» **Description of the task**
How many of the lines in the material underneath include the string "will"? State the number only.

» **Entries supplied**
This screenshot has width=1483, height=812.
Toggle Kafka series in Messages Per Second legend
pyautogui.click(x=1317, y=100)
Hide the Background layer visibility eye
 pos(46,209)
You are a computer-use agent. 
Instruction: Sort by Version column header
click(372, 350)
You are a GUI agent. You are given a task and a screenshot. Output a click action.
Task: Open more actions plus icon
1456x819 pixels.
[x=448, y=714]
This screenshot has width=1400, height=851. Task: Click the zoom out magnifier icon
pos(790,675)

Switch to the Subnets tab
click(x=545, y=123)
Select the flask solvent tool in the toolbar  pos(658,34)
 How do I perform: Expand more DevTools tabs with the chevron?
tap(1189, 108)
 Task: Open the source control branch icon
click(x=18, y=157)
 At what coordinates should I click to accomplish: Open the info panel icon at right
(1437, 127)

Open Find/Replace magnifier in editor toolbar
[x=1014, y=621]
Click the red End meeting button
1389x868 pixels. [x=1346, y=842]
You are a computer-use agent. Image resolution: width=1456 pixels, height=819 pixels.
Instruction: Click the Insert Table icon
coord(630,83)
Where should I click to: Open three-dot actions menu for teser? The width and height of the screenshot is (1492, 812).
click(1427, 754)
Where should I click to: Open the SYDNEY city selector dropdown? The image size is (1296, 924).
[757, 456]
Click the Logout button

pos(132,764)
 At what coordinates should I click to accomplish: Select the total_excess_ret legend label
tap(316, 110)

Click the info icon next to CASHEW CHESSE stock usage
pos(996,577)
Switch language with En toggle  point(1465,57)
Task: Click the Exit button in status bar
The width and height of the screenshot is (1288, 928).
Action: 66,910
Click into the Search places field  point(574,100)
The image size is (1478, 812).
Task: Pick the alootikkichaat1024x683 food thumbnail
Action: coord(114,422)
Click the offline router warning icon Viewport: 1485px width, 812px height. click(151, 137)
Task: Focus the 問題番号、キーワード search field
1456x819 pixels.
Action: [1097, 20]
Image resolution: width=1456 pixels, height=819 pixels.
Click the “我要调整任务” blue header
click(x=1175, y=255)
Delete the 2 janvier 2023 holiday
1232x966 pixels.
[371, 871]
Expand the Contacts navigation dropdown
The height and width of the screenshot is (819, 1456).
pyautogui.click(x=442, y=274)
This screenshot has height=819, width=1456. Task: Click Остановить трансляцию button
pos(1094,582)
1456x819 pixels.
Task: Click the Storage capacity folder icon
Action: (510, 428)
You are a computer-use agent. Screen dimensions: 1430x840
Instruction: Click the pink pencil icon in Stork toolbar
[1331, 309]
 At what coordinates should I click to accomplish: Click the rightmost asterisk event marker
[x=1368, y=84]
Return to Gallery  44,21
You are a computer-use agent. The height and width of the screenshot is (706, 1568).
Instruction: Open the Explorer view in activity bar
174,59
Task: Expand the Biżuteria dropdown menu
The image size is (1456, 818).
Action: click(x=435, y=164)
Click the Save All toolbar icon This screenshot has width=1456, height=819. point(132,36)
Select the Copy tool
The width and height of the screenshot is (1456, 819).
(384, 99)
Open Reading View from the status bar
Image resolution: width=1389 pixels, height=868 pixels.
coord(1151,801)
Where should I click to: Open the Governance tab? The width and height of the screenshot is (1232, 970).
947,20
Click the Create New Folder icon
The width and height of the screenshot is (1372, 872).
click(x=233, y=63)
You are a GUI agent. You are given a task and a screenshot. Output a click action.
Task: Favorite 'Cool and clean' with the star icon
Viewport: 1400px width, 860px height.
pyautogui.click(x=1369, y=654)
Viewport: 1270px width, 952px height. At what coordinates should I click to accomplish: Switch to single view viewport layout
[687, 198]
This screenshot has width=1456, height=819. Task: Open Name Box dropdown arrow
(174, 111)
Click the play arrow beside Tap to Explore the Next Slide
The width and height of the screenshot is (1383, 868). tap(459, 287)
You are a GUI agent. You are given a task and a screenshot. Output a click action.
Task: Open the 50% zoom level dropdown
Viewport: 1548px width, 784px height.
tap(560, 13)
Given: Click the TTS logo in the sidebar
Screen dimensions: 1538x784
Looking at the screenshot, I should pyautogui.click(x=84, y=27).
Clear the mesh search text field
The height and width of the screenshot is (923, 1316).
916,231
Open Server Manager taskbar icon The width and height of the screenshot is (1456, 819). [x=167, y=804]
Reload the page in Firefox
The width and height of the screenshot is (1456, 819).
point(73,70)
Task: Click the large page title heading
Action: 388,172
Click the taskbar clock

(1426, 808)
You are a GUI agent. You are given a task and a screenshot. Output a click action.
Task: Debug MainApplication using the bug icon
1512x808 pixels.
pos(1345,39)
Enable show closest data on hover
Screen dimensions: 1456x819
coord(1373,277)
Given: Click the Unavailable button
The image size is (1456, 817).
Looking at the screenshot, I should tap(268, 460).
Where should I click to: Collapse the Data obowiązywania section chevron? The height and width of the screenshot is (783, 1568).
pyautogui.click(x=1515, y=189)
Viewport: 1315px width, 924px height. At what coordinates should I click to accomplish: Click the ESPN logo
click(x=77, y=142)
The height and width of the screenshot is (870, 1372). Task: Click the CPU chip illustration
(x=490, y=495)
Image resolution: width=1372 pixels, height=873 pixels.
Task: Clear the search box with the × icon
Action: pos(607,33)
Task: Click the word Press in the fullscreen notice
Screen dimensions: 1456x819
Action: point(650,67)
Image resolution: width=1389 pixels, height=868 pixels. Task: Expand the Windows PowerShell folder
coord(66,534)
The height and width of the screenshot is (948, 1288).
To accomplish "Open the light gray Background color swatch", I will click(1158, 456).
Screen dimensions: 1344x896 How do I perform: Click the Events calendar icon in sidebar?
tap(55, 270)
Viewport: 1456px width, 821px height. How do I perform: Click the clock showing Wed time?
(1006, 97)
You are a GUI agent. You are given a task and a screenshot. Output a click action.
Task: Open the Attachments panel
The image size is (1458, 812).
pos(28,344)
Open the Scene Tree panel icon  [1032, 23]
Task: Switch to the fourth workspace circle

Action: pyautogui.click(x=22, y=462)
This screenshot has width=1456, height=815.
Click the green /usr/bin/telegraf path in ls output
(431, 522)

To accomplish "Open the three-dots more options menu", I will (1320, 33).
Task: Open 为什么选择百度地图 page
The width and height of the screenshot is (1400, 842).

» **Task output**
2